Asia’s response to ravages of climate change requires courage
The devastating effects of the rise in global temperatures have no regard for national boundaries. Sometimes the impact seems relatively benign, such as an early start to the spring cherry blossom season in Japan. Other consequences are much more severe. For example, floods in Bangladesh are affecting the livelihoods of more than ten million people, hindering the nation’s otherwise bright growth prospects.
Recognising the danger, many Asian nations are attempting to steer themselves along a sustainable development path. Singapore, Bhutan, Sri Lanka and Laos have all been praised by the Asian Development Bank for their policies on the environment, including clean-water access and action on air-pollution levels.
Asia has enormous variations in climate, geography and economic development levels, so placing its countries in a league table for sustainability has limited value. Nevertheless, such comparisons can sometimes be useful in spurring governments towards purposeful action and offering insights into how each country might improve its approach.
However, there is only so much that individual states can do. The most meaningful way to combat the rise in global warming – and the impact of air and water pollution – is to follow an internationally agreed action plan, full of specific targets that can be satisfactorily assessed.
That was the enormous challenge set before the United Nations-led conference on climate change, which took place in Katowice in Poland last month. Almost 200 nations were represented, including delegates from every Asian country.
Many reported that they found the two-week meeting inspirational. They were able to connect with likeminded people from other nations who share similar goals. Political and territorial disputes, which have often prevented effective collaboration in Asia, were laid aside for the sake of the talks.

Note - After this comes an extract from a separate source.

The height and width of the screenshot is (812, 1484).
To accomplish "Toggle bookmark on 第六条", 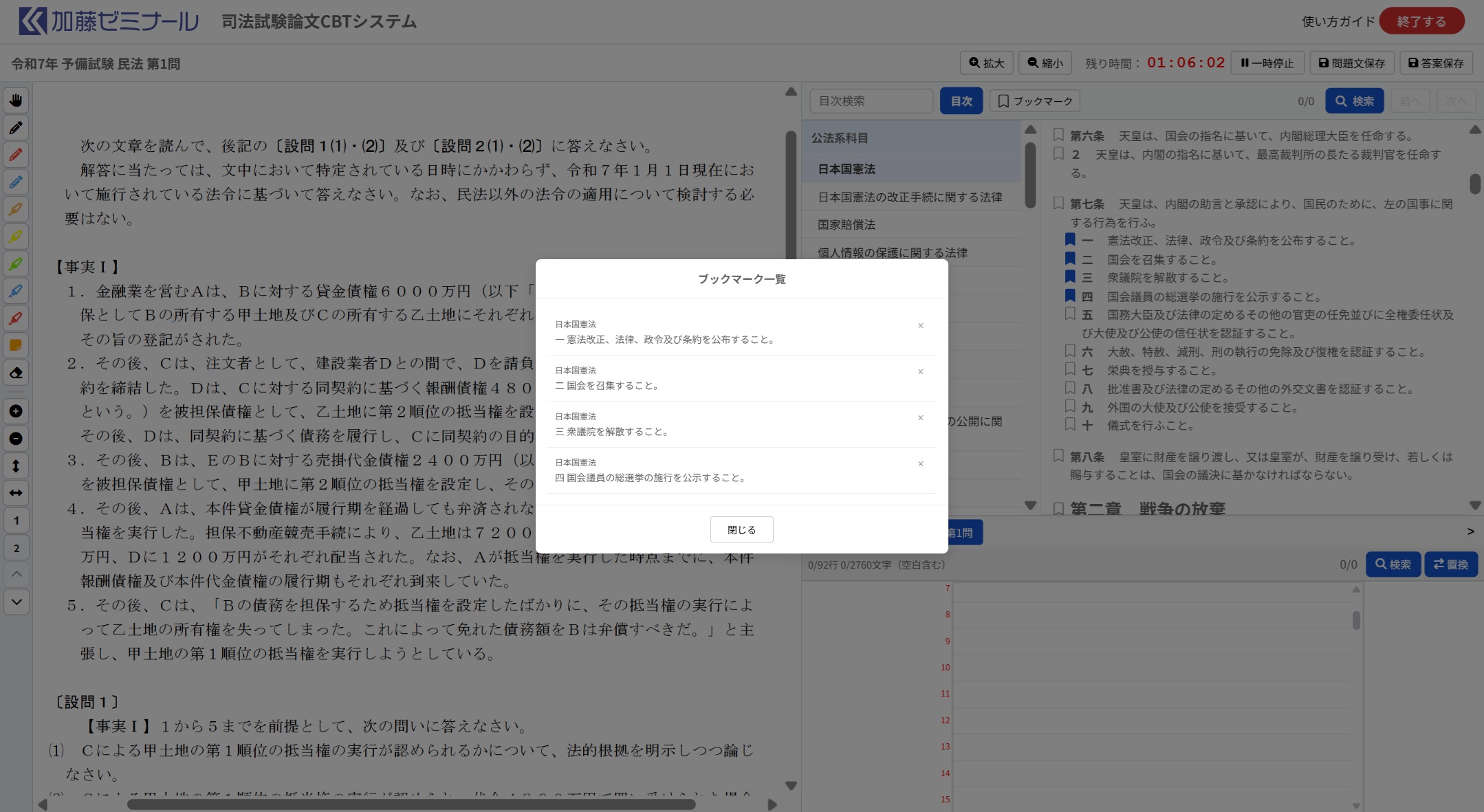I will point(1058,135).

In the process, insights were shared not just into the problems associated with climate change but also on possible solutions.
The UN Secretary General António Guterres celebrated the dialogue. ‘For those who doubt that we as human beings have the political will to make big change, just remember that political will itself is a renewable resource,’ he said.

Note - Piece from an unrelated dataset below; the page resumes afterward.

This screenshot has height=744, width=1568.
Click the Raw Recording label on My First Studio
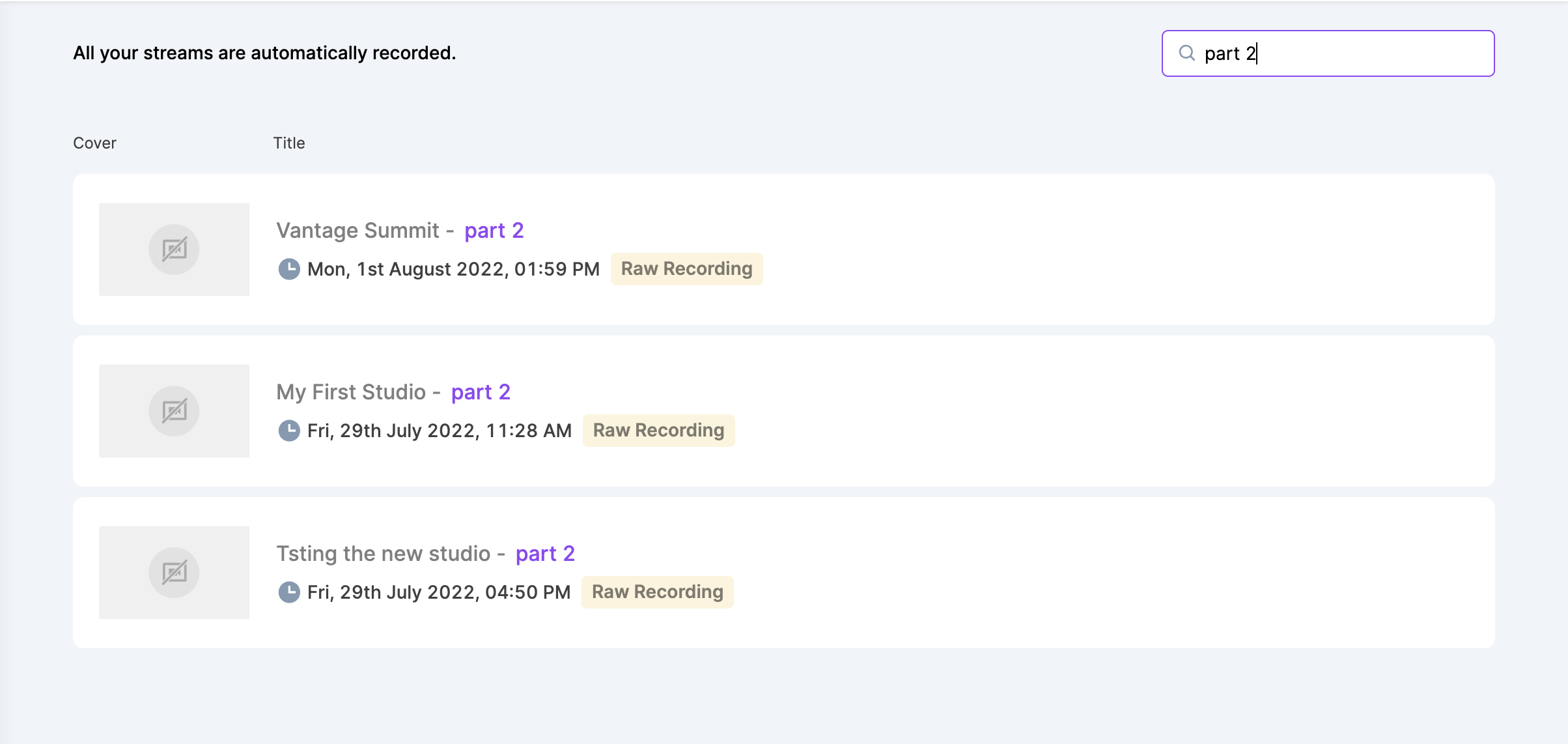[658, 430]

The final day of the conference saw delegates talk all through the night as they struggled to reach consensus on crucial issues. In the end, the conference sought new deeper carbon cutting pledges from every country by 2020. This will place a heavy responsibility on China and India, which emit more CO2 than other countries in Asia.
China was criticised at the meeting for not providing reliable data on its emissions. In return, it requested more flexibility on the transparency rules for itself and developing countries.
The meeting also sought improvements to the complex system, based on market mechanisms, through which countries can buy ‘carbon credits’ from each other as a way of reducing emissions. While well-intentioned, the scheme has been tainted by fraud, leading its value to be called into question.
What nearly everyone at the meeting in Katowice agreed upon is that time is in short supply. The level of carbon emissions is rising, in large part due to economic growth in Asia. But it is also in Asia that the impact of the problems is being most keenly felt.
There are no simple solutions. The appropriate response is a robust action plan, one that will be effective beyond arbitrary national borders.